On our public discourse

By Harris Khalique
October 19, 2016

Side-effect

The writer is a poet and author based in Islamabad.

I acknowledge that what I have wanted to say today, after being away for a couple of weeks, has already been said in this newspaper over the last three days by Dr Mohammed Waseem on Sunday, Talat Hussain on Monday and Mosharraf Zaidi on Tuesday – three brilliant, analytical columns that appeared one after the other and touched upon all that defines the public political discourse in today’s Pakistan.

Among the three of them they have covered the origin and evolution of the politics of Imran Khan and the PTI, the deep internal tensions and mounting external pressures that we face as a country, the impending crisis of the Islamabad blockade by Khan that may also lead to the packing up of our current political system, the overreaction to a newspaper story and scapegoating of a professional journalist, Cyril Almeida, and a prestigious newspaper, Dawn, and the thinking in binaries that all of us suffer from when it comes to understanding what we are going through and how should we chart the future course. Finally, I endorse the call for sanity and the avoidance of what Talat Hussain calls ‘self-immolation’.

So what are the chief concerns articulated by different influential quarters in the public political discourse of today’s Pakistan? There are four things, if I am allowed to sum up. The first is corruption, second is terrorism, third is civil-military relations and the fourth is dealing with India. They may all be intrinsically linked according to many but let us deal with each separately for some clarity.

Corruption, undoubtedly, is a major issue which contributes to unequal access to resources and services for the majority, patronage of a few to expand their business interests, undeserved incomes for a small class of people while others are kept disadvantaged and manipulation of the functions of the state in one’s favour. No one can hold a brief for not curbing financial corruption. But, however undesired by the educated and conscious citizens of the country, it can only be curbed and not eliminated. Why? Because financial corruption is a function of capitalism, particularly monopolistic capitalism.

[Stored data]
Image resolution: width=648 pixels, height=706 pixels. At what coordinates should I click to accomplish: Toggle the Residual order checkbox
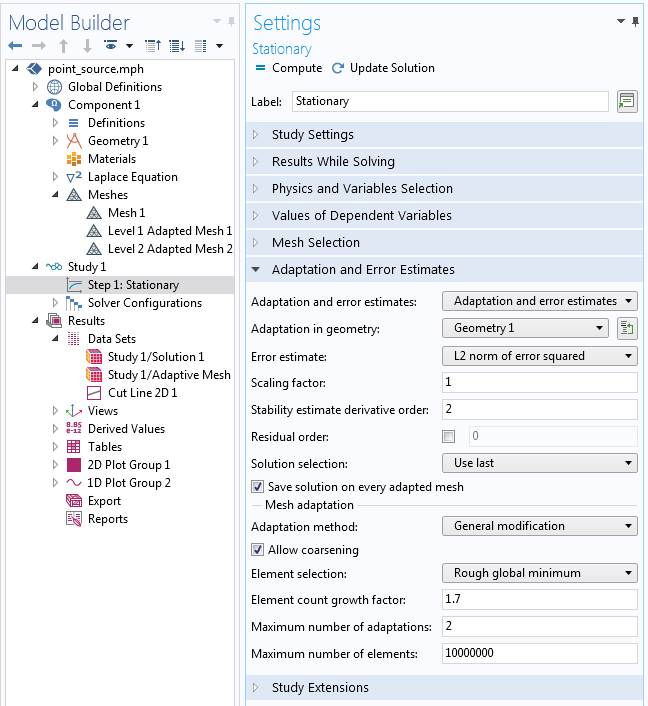[x=449, y=436]

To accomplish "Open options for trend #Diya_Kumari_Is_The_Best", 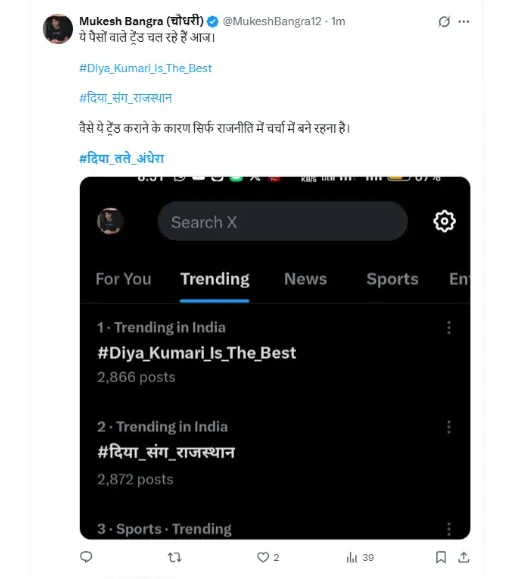I will [x=449, y=328].
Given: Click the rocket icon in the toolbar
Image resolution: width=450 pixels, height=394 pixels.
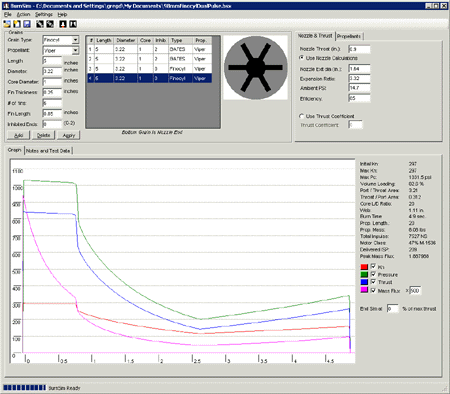Looking at the screenshot, I should coord(63,24).
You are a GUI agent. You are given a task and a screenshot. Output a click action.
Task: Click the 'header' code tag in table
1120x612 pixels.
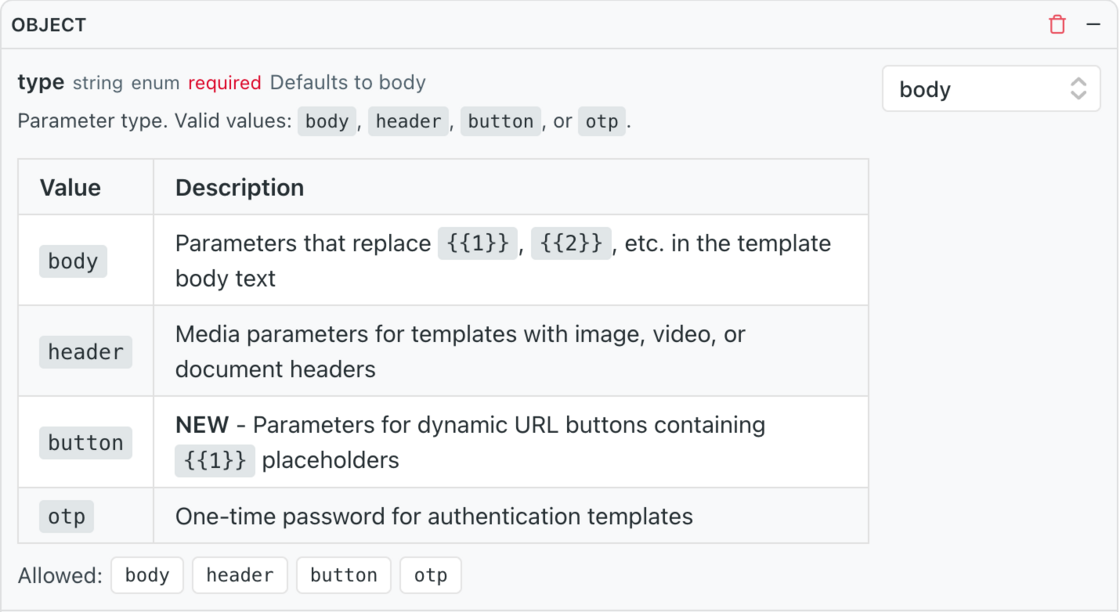click(86, 351)
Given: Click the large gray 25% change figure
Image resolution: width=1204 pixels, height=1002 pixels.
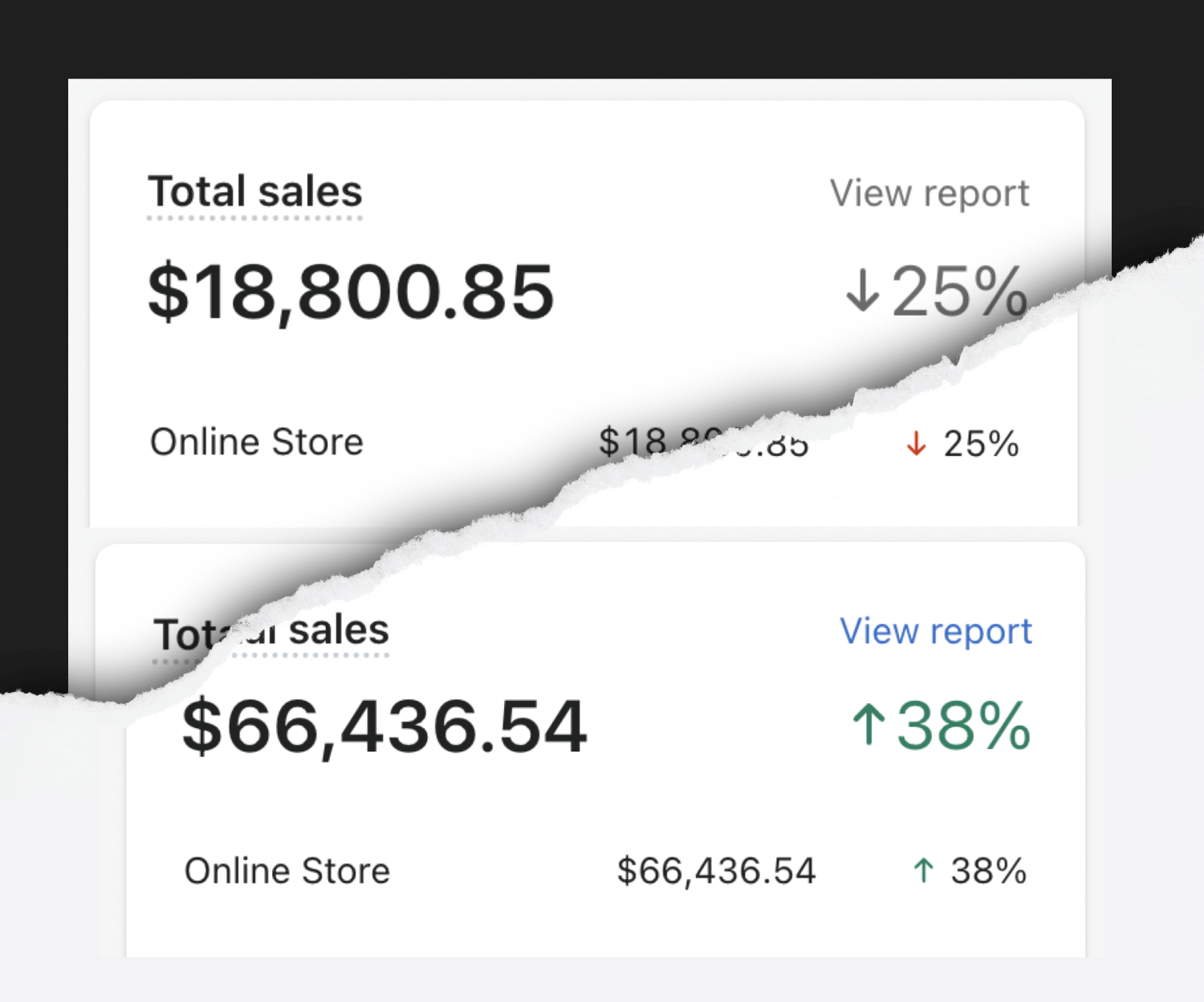Looking at the screenshot, I should tap(958, 291).
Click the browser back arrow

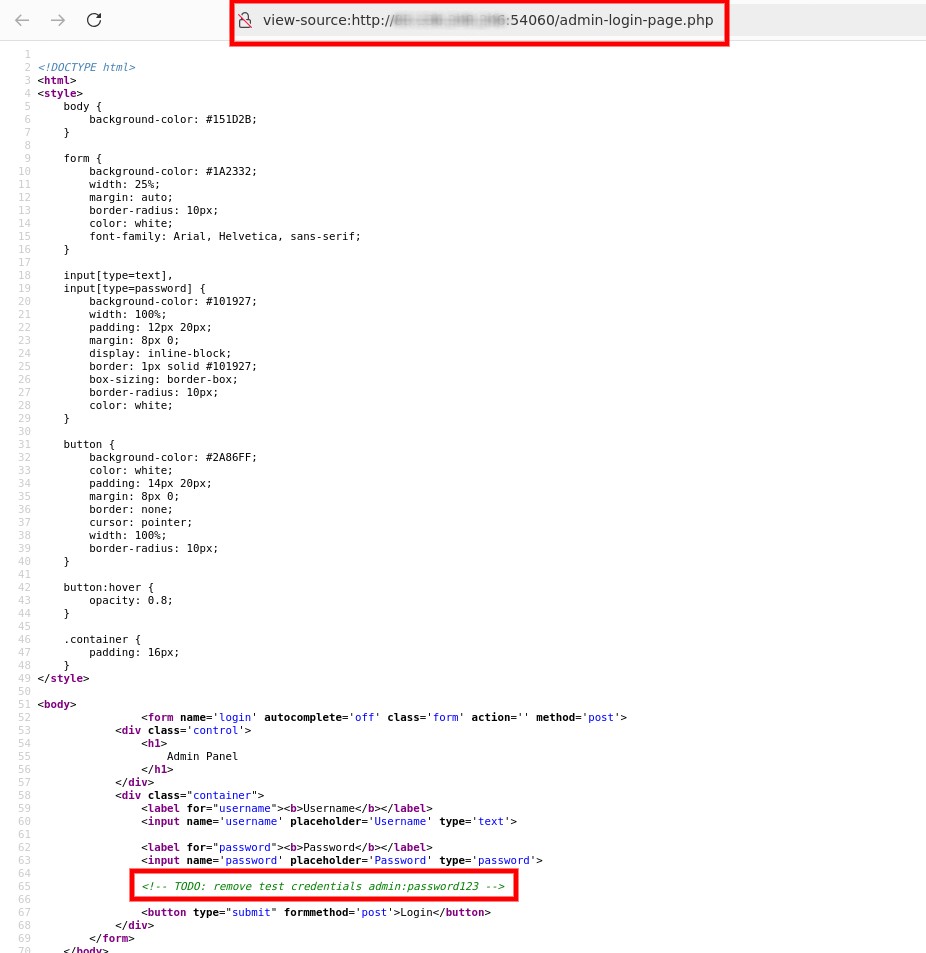coord(22,20)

**Things to do**
1) Copy the piece on public discourse from "I acknowledge that" to "in today’s Pakistan.", swapping "columns" for "essays".
2) Which four chief concerns in the public political discourse of today's Pakistan does the piece on public discourse list?

**Worked solutions**
1)
I acknowledge that what I have wanted to say today, after being away for a couple of weeks, has already been said in this newspaper over the last three days by Dr Mohammed Waseem on Sunday, Talat Hussain on Monday and Mosharraf Zaidi on Tuesday – three brilliant, analytical essays that appeared one after the other and touched upon all that defines the public political discourse in today’s Pakistan.

2) Corruption, terrorism, civil-military relations, and dealing with India.